Microfluidic Primer Extension Assay

MicroRNAs (miRNAs) are a new class of biomarkers. They represent a group of small, noncoding RNAs that regulate gene expression at the posttranslational level by degrading or blocking translation of messenger RNA (mRNA) targets. miRNAs are important players when it comes to regulating cellular functions and in several diseases, including cancer (Cancer Res 66:7390–7394, 2006; Nature 435:834–838, 2005). So far, miRNAs have been extensively studied in tissue material. Only recently, it was found that miRNAs also exist in a broad range of body fluids (Clin Chem 56:1733–1741, 2010). A major challenge still is the efficient and specific detection of miRNAs. The short length of miRNAs, with only 17–27 base pairs, comes with technical difficulties for analysis. Furthermore, individual miRNAs, especially members of a miRNA family (e.g., the let-7 family), show high sequence homology, with sequences differing by as little as a single base pair.

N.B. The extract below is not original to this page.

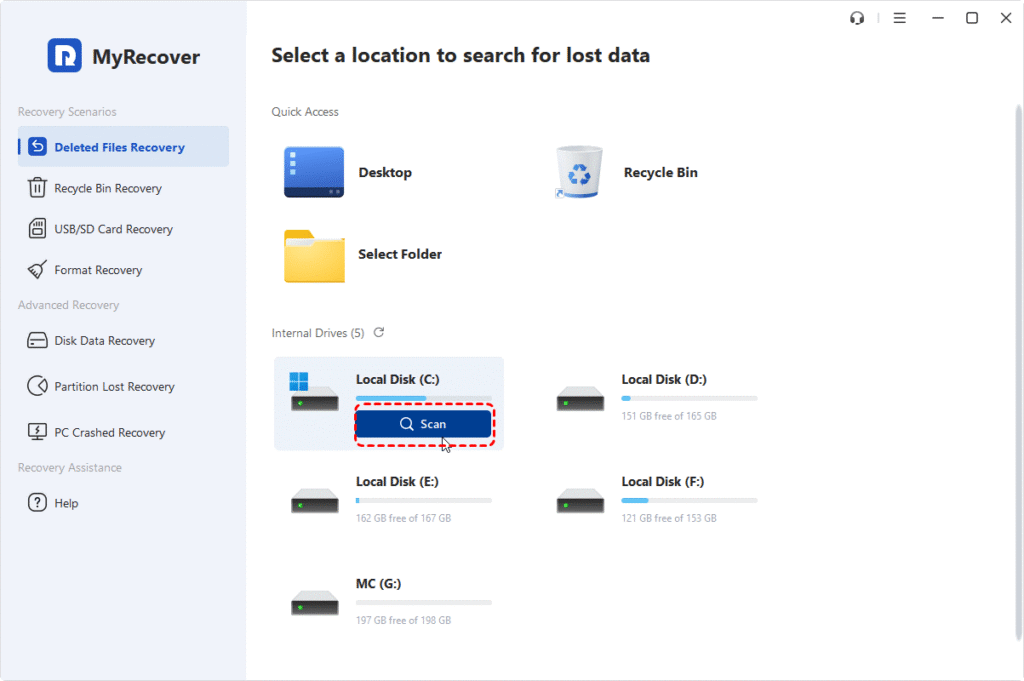
Task: Select Format Recovery in sidebar
Action: pos(98,270)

Although miRNAs are abundant in higher copy numbers compared to mRNAs, miRNAs lack a common feature like a poly-A tail that eases detection in a complex background of other RNA species. Besides qPCR, in situ hybridization, and next-generation sequencing, microarrays are versatile tools for high-throughput analysis of already known miRNAs (PLoS One 12:e9685, 2010; Nat Genet 38:S2–S7, 2006; Nature Methods 50:298–301, 2010). Different assay formats have been proposed for expression analysis of miRNAs on microarrays, of which most employed prelabeled RNA molecules. As a modification, the so-called RAKE assay was developed that combined the use of unlabeled RNA with on-chip enzymatic labeling by exonuclease cleavage and polymerase primer extension (RNA 12:187–191, 2006; Nature Methods 1:155–161, 2004; Genome Res 16:1289–1298, 2006).